We hold these claims to be above legitimate debate: that America is exceptional; that we are endowed by the fact of our super-awesome existence with certain international obligations; that among these are global hegemony, full-spectrum dominance, and the responsibility to speak and act for freedom-loving people everywhere (whether they like it or not); that to fulfill these obligations, governments are instituted among men, deriving their just powers from the consent of Uncle Sam; that, whenever any government becomes inconvenient for, or ill-disposed toward, America, it is our right, it is our duty, to overthrow such government, and to institute a new government; granting its powers to such persons, and organizing it in such form, as to US shall seem most likely to ensure our continued dominance. Prudence, indeed, will dictate that a nation in the enjoyment of peace ought not to engage in war for light and transient reasons; and all experience has shown that empires are more likely to fall prey to their own corruption, arrogance, and sense of invincibility, than to the dangers and bugbears by which they justify their continued expansion. But when a long train of abuses and interventions, pursuing invariably the same object, evinces a design to enrich a few at the expense of the entire world, without provoking any career-ending electoral displeasure or unmanageable foreign crises, it is our habit to take such complacency for authority, and to embark on new adventures for our further enrichment.
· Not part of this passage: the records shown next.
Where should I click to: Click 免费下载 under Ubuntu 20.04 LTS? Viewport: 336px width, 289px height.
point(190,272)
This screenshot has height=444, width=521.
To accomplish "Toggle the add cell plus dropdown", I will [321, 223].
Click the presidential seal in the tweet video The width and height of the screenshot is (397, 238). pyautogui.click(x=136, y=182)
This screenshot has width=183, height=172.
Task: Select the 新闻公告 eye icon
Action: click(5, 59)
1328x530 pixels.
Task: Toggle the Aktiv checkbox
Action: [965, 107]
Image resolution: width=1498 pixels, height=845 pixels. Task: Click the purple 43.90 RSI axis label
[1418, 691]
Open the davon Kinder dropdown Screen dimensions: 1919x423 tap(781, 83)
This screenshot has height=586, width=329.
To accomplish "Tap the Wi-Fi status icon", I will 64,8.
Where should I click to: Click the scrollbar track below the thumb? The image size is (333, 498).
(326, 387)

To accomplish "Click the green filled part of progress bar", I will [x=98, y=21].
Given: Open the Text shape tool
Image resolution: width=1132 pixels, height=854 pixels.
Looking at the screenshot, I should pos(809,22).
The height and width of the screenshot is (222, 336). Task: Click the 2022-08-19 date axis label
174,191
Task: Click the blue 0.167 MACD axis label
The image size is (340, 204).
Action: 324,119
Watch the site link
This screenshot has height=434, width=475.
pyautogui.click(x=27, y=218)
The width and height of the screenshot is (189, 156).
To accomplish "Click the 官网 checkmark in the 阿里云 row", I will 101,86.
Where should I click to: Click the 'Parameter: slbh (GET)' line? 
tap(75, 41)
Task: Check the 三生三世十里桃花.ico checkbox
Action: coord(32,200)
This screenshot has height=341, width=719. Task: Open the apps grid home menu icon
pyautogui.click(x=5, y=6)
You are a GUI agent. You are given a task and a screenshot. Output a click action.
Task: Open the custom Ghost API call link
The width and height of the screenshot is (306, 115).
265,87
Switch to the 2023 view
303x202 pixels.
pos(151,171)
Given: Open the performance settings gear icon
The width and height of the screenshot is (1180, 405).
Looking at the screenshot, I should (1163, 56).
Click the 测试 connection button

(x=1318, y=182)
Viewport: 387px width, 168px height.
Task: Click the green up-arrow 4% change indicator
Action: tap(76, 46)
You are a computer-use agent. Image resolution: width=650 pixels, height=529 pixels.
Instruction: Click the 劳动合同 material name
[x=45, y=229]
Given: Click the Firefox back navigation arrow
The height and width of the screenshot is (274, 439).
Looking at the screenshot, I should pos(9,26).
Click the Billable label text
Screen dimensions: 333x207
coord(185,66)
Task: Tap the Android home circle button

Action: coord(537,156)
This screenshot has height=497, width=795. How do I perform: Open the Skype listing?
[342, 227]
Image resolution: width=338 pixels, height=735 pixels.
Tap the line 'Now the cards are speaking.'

Such has been the long-standing experience of these states, and such is now the political climate which invites us to double down on our interventionist policies. The unique awesomeness of these United States is so significant that the lessons of history and prior human experience are insufficient to deter us from bossing you around at gunpoint. In this spirit of hubris, let warnings be presented to an increasingly skeptical world.

We may demand that your laws conform to our constantly changing standards, as the ultimate measure of what is good.

We may offer your leaders immense financial incentives to place the interests of the few above your interests and those of your nations.

We may overthrow your national governments when we see fit, by force or subterfuge, at our option.

We may neglect for a long time, after such overthrow, to allow new governments to be formed; the legislative powers meanwhile being left in the hands of ruthless and incompetent bureaucrats, and your national resources exposed to all the corporate interest groups and speculators that follow in our wake.

We may endeavor to make your leaders dependent on our will alone for the tenure of their offices.

We may invent countless new conventions, commissions, agencies, administrations and NGOs, and send swarms of bureaucrats to harrass your people and live at your expense.

We may keep among you, in time of peace (if you are that lucky), standing armies, bribing your leaders with foreign aid packages to ensure their consent.

We may keep our military independent of, and superior to, your civil institutions.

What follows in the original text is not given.